The Wabash Trace Nature Trail is a  rail trail located in Iowa which stretches from the city of Council Bluffs southeast to the city of Blanchard.

History 
This rail trail was part of the Wabash Railroad's Omaha to St. Louis rail line. It passes through the towns of Mineola, Silver City, Malvern, Imogene, Shenandoah, Coin and Blanchard. For most of the trail's course, a thin line of trees and bushes parallels the trail. It follows streams such as Silver Creek, Four Mile Creek, Tarkio Creek, and the Tarkio River. The grade is a very gentle one, which is downhill as one pedals northwestward to Council Bluffs.  From Silver City northward, one can coast most of the way.

Highlights

Two miles south of the Council Bluffs trailhead, the Wabash Trace crosses Pony Creek on a long, curving bridge. At the crossing of the West Nishnabotna River there are ruined boxcars lying in the river bed, some of them with wooden sides—remnants of a derailment that occurred in the 1960s. Heading south out of Shenandoah (the largest intermediate town) the path follows the rocky ravine of Four Mile Creek.  The trail ends at Blanchard, close by a tiny service station that straddles the state line.

There are no bicycle repair shops along the way, but there is a nice shop in Silver City which sells basic repair spare parts and provisions, and allows for self repairs.  Shenandoah does have a discount store that sells new bicycles.  The town also has a motel, B & B's and eateries, such as The Depot restaurant and brew-pub, open daily at 6 am. Coin and Mineola have very small trail side parks. Shenandoah has a somewhat larger one, Waubonsie Park. There are portable toilets located in Council Bluffs and Mineola and Silver City. The park in Coin has a shower and electricity and allows tent camping for a small fee. There are parks in Malvern and Shenandoah with free camping.

The small Irish Catholic town of Imogene has a quaint restaurant/bar, The Emerald Isle, as well as a magnificent Catholic Church, St. Patrick's. There is also a developed campsite with showers and restrooms available for a fee.

__What is needed__
Answer the following from the Wabash Trace text:
(a) In which direction is the grade downhill?
(b) What does the trail cross on a long, curving bridge two miles south of the Council Bluffs trailhead?
(c) What is the name of the restaurant/bar in Imogene?

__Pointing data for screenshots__

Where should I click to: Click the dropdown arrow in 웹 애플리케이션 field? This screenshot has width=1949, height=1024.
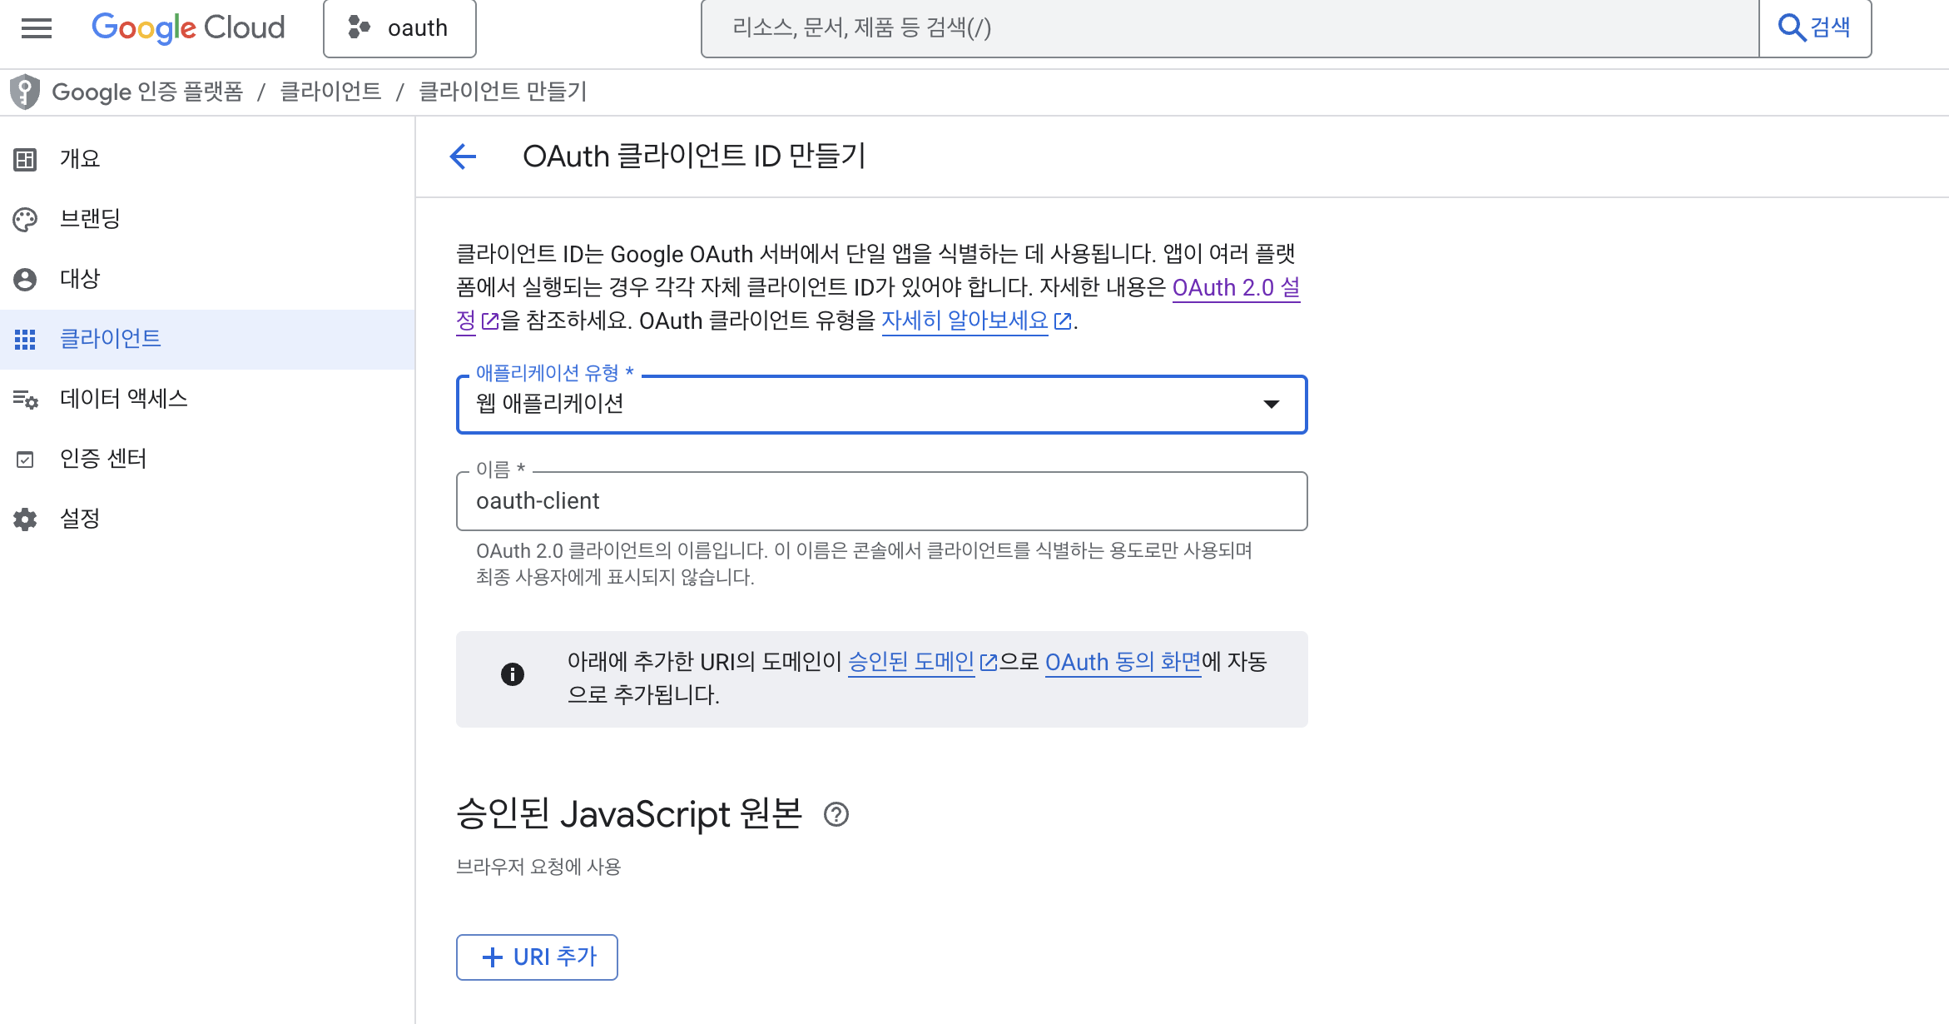[1271, 405]
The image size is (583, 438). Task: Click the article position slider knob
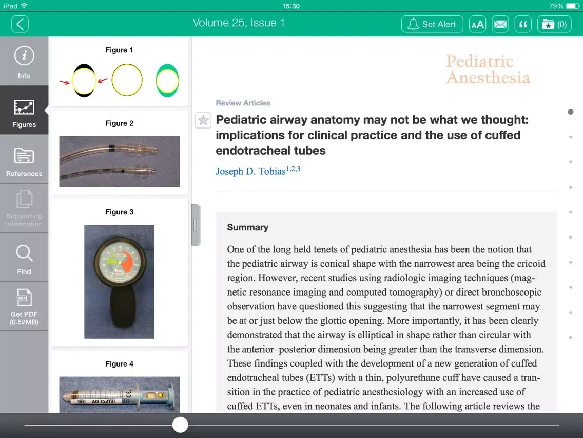pyautogui.click(x=180, y=425)
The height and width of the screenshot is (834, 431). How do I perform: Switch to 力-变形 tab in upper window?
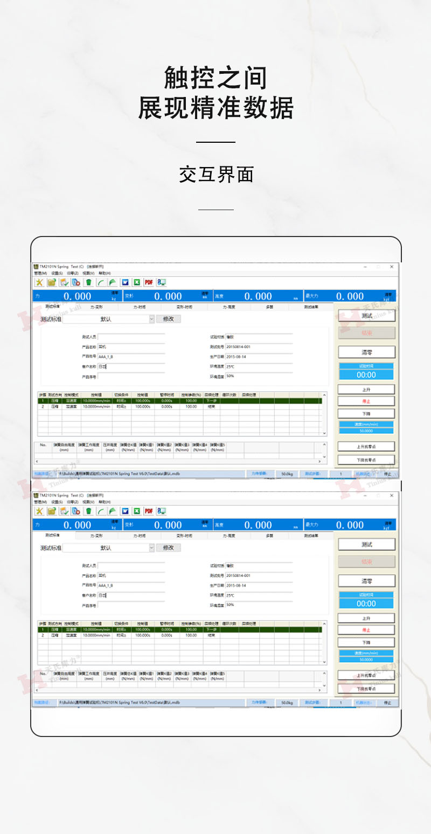[x=96, y=307]
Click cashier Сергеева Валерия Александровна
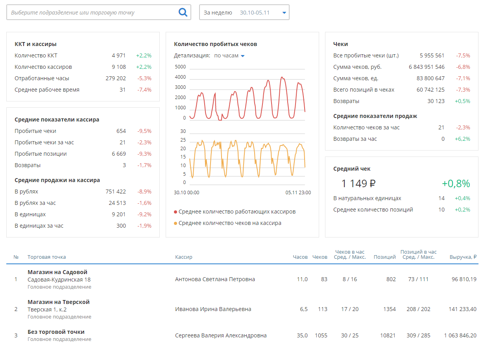This screenshot has width=484, height=348. [x=221, y=335]
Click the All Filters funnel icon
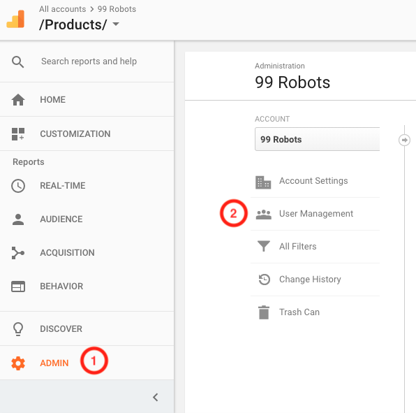Viewport: 416px width, 413px height. coord(264,246)
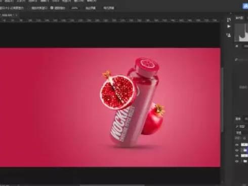Click the blue icon at top-right corner
248x186 pixels.
245,6
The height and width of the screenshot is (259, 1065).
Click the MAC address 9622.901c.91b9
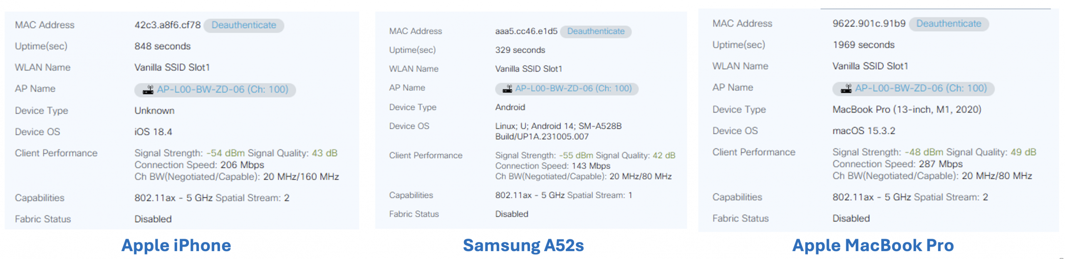pyautogui.click(x=869, y=24)
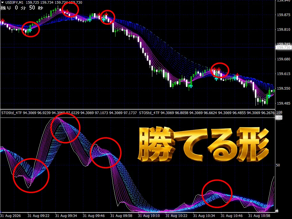Click the 31 Aug 10:34 time marker
The image size is (292, 219).
point(204,216)
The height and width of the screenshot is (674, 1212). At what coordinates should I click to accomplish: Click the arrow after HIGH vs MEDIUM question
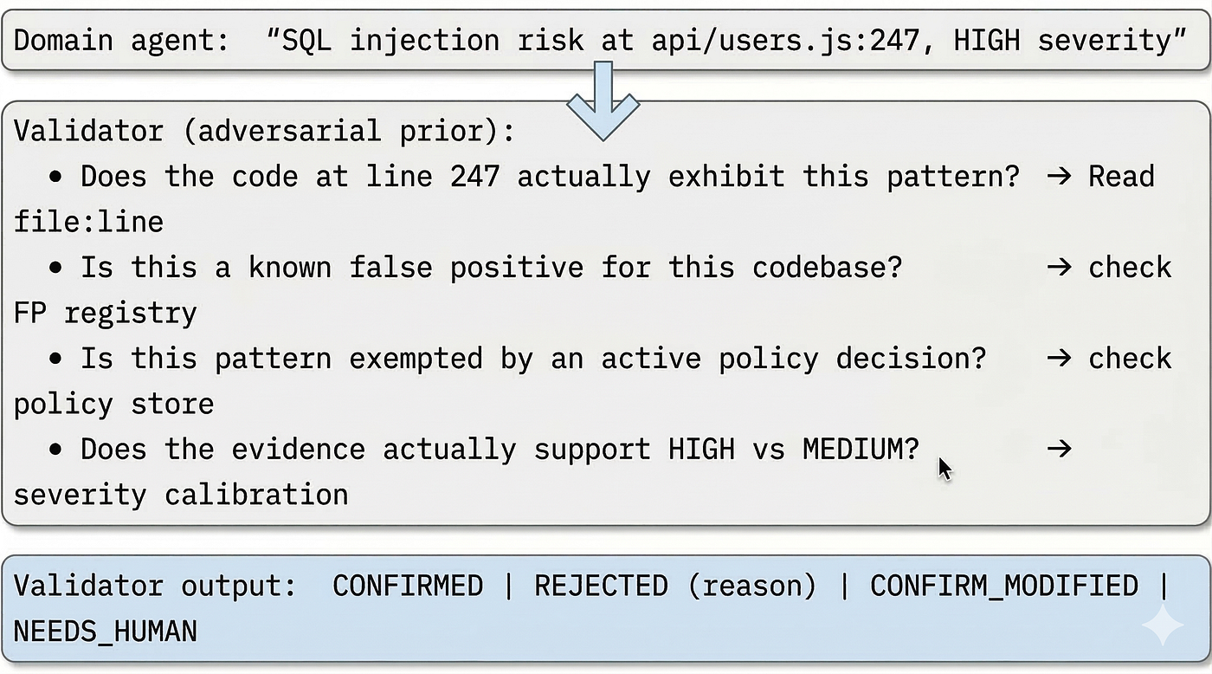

__Answer for this exercise__
(a) Northwestward, toward Council Bluffs.
(b) Pony Creek.
(c) The Emerald Isle.